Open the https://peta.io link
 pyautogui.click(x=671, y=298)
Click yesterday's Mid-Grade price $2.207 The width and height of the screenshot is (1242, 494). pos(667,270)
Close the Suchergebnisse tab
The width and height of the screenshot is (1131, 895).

————————

▶ [What needs to be done] Your task is to reproduce all the data exactly as shown.

▶ [Solution to this problem]
Open the https://peta.io link
 pyautogui.click(x=671, y=298)
Click yesterday's Mid-Grade price $2.207 The width and height of the screenshot is (1242, 494). pos(667,270)
Close the Suchergebnisse tab
The width and height of the screenshot is (1131, 895).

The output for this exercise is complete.